Detrás de aquellas lentes
había una vieja mirada de zorro siberiano, un mostrar de colmillos incipiente
que alertaba a la posible competencia rival de su sagacidad y de su astucia
mezquina y parsimoniosa. En la estación de cercanías, agazapado detrás de un
anaquel publicitario, pasaba desapercibido para evitar ser observado y
previsible y en cuanto el andén se ocupaba de pasajeros en su rostro se
dibujaba una extraña mezcla de victoria anticipada y de desasosiego. Los
nervios de una situación cotidiana en la que tenía que cursar con una
competencia de extraños exacerbaban su motricidad y se colocaba en posición de
ignoto espía, como al acecho de una próxima víctima.

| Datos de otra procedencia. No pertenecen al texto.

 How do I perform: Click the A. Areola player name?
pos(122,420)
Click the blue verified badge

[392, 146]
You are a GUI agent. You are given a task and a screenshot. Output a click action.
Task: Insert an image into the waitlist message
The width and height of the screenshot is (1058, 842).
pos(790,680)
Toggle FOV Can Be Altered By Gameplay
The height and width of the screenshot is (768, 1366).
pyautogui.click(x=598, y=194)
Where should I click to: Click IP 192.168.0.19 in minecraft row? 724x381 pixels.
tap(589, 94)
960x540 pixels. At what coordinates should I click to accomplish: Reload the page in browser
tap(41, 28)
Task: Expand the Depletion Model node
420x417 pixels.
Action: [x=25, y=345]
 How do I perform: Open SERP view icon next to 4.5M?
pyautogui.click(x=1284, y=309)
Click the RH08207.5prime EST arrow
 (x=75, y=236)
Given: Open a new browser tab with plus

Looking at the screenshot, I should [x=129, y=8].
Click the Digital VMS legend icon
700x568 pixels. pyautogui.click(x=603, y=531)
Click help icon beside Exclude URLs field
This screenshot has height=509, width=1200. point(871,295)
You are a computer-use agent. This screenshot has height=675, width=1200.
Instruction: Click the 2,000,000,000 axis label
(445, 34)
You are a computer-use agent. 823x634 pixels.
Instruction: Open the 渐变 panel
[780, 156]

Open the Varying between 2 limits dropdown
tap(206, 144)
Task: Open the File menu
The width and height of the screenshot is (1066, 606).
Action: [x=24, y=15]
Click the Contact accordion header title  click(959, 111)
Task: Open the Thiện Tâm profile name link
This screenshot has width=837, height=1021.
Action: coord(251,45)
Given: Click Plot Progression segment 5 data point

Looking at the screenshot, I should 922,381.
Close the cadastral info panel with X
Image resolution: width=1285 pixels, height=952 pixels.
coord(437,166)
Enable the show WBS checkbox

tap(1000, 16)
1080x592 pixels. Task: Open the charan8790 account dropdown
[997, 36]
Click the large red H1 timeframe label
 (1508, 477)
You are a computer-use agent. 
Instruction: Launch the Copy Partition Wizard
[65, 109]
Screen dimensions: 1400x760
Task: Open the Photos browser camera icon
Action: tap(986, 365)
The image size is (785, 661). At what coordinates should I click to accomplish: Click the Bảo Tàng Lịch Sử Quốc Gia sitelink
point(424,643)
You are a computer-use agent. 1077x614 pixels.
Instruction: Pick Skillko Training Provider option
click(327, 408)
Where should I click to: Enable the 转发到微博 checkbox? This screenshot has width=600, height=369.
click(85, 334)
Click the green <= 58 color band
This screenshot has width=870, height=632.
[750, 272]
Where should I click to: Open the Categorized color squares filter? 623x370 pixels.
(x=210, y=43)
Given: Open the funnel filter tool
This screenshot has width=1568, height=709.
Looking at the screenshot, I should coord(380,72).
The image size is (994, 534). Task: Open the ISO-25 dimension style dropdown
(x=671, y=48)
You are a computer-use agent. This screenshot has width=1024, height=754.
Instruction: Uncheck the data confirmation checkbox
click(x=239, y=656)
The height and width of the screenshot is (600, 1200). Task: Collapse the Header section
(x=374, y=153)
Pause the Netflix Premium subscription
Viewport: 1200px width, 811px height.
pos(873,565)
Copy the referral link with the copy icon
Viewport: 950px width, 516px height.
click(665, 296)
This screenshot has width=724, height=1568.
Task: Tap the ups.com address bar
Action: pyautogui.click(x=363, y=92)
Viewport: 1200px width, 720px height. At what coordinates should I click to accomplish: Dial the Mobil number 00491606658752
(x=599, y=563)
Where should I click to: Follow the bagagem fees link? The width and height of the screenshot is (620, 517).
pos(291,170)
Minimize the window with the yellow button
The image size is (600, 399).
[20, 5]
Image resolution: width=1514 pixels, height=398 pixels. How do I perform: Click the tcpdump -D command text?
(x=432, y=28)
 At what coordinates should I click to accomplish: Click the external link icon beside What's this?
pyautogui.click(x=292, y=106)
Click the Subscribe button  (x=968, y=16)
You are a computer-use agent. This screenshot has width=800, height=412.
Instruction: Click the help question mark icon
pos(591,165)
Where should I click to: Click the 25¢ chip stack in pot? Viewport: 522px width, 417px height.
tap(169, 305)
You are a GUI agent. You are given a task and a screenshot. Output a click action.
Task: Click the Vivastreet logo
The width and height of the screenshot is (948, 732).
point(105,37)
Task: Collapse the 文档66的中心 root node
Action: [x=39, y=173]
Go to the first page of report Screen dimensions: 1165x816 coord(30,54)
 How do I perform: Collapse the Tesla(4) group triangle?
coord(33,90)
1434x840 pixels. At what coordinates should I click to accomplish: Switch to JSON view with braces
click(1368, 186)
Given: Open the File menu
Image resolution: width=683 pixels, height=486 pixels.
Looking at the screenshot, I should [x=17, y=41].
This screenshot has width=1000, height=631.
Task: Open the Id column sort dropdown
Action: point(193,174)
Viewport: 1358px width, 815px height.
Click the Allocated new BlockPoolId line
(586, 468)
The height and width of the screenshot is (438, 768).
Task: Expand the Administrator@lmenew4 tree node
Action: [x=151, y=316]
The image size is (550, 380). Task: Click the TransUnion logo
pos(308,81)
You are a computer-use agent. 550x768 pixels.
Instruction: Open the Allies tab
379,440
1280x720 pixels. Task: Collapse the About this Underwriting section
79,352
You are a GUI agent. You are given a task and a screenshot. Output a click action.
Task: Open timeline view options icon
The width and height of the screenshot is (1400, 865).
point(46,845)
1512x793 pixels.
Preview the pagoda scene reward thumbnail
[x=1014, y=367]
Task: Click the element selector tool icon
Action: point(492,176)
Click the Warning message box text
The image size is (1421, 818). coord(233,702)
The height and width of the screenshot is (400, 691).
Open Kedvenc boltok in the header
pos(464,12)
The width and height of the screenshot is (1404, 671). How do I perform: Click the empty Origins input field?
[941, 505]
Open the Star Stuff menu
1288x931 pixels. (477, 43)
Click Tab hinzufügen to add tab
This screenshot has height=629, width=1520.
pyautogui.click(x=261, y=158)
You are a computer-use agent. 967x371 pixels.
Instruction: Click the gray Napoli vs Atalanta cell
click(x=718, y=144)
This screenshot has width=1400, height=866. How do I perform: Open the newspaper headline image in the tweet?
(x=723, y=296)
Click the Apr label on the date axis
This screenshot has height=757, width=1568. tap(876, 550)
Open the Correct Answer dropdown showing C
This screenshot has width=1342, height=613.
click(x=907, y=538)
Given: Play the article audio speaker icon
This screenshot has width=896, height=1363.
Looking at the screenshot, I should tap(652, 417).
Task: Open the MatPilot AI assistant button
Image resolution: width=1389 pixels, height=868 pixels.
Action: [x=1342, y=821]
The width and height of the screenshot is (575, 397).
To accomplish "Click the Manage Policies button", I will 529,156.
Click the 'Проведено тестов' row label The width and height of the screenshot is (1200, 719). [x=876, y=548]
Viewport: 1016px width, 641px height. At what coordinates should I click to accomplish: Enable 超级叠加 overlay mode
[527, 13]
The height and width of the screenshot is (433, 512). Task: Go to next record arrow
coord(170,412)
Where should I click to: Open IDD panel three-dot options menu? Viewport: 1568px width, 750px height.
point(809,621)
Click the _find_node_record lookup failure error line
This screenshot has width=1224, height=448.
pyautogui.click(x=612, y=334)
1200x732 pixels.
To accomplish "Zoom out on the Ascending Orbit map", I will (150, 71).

Y en efecto allí estaban
esos desconocidos que hablaban una lengua babélica, camino de la universidad o
de algún trabajo mal retribuido, o sencillamente rondando las oficinas del
centro para entregar currículos o para realizar un infructuosas entrevistas de
trabajo. Pero él, solo él, tenía en su bolsillo la llave de un futuro
alentador, la salida de esa miseria de cafés de metro y de colas interminables
para acabar en un puesto de trabajo de mierda, fregando retretes o preparando
eventos como azafato a tres euros la hora. Aquello iba a acabar para siempre,
disuadido como estaba de que la honradez y la moralidad no llenaban la cesta de
la compra, ni daban siquiera para tomar unas birras con los amigos y seguir
siendo un esclavo de la miseria. Si como decía la célebre frase de aquel
filósofo taoísta todo rico es un ladrón o
el descendiente de un ladrón, y él no tenía antepasados, antecedentes ni
predecesores ilustres en el mundo de la riqueza ni del latrocinio, era evidente
que debía iniciar por sus propios medios una nueva estirpe de héroes modernos,
sin miedo a la ley, ni a la moral dominante y sobre todo sin miedo al dolor ni
a las posibles consecuencias de un error o fallo de cálculo. En su bolsillo
llevaba un nombre y una dirección que le sacarían de aquel atolladero con solo
mostrar un poco de sangre fría, esa que había desarrollado después de tantos
lustros como ilustre contribuyente de las colas del puto desempleo.